Records from a collection
Segment Open

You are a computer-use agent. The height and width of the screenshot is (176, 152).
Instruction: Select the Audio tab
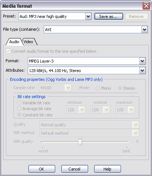(x=14, y=42)
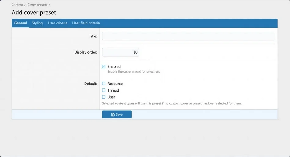This screenshot has width=290, height=157.
Task: Click the Default label beside checkboxes
Action: [x=90, y=84]
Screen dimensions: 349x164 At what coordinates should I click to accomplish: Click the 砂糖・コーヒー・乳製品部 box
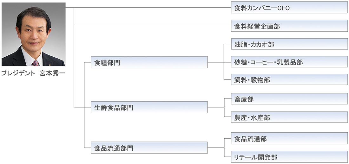click(289, 62)
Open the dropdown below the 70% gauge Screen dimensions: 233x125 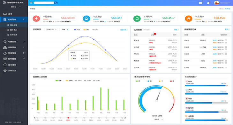tap(157, 119)
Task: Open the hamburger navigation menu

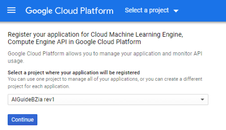Action: [x=11, y=11]
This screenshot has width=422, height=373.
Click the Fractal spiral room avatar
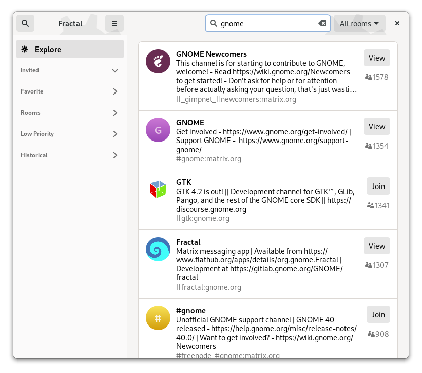[158, 249]
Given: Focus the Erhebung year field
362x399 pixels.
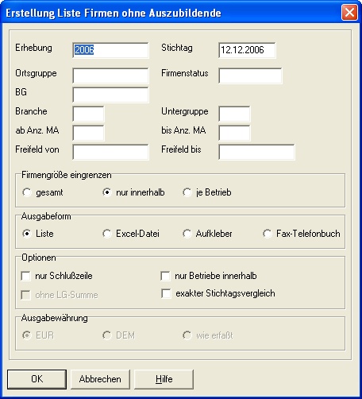Looking at the screenshot, I should tap(110, 50).
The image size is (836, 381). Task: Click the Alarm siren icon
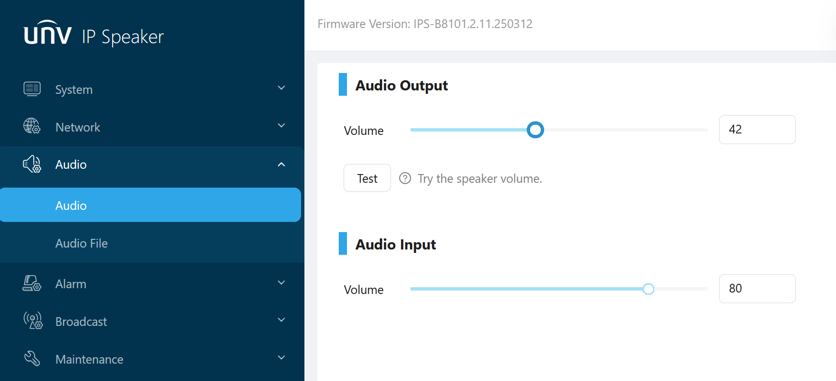coord(32,283)
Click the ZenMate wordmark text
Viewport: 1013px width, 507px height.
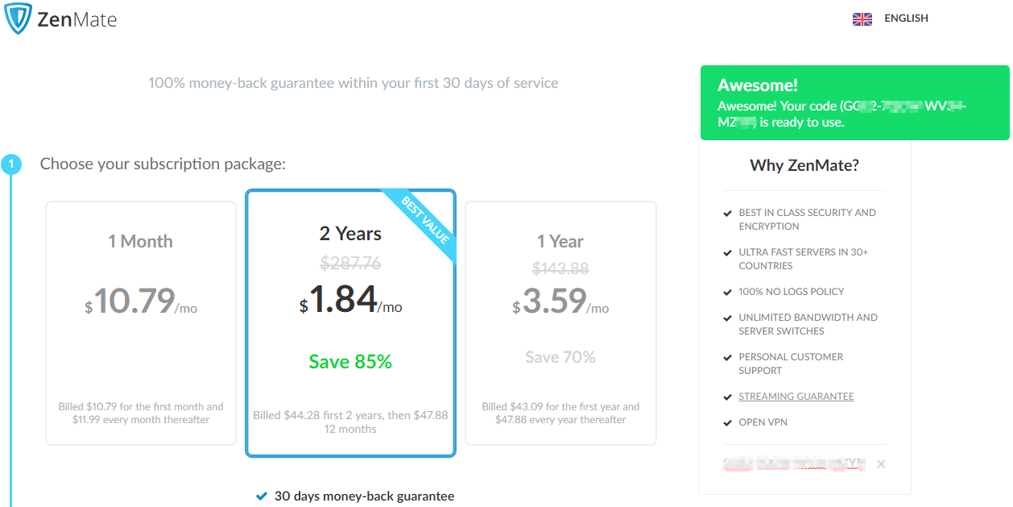77,19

Segment Closed

> _DESCRIPTION OF THE TASK_: Counting the line with "Click the Fractal spiral room avatar" and the last line of the data above, transcribe those two lines and every line between them exactly, without the pictures.

> _WRITTEN RESPONSE_:
Click the Fractal spiral room avatar
[158, 249]
Given: Focus the Erhebung year field
362x399 pixels.
Looking at the screenshot, I should tap(110, 50).
The image size is (836, 381). Task: Click the Alarm siren icon
coord(32,283)
Click the ZenMate wordmark text
Viewport: 1013px width, 507px height.
77,19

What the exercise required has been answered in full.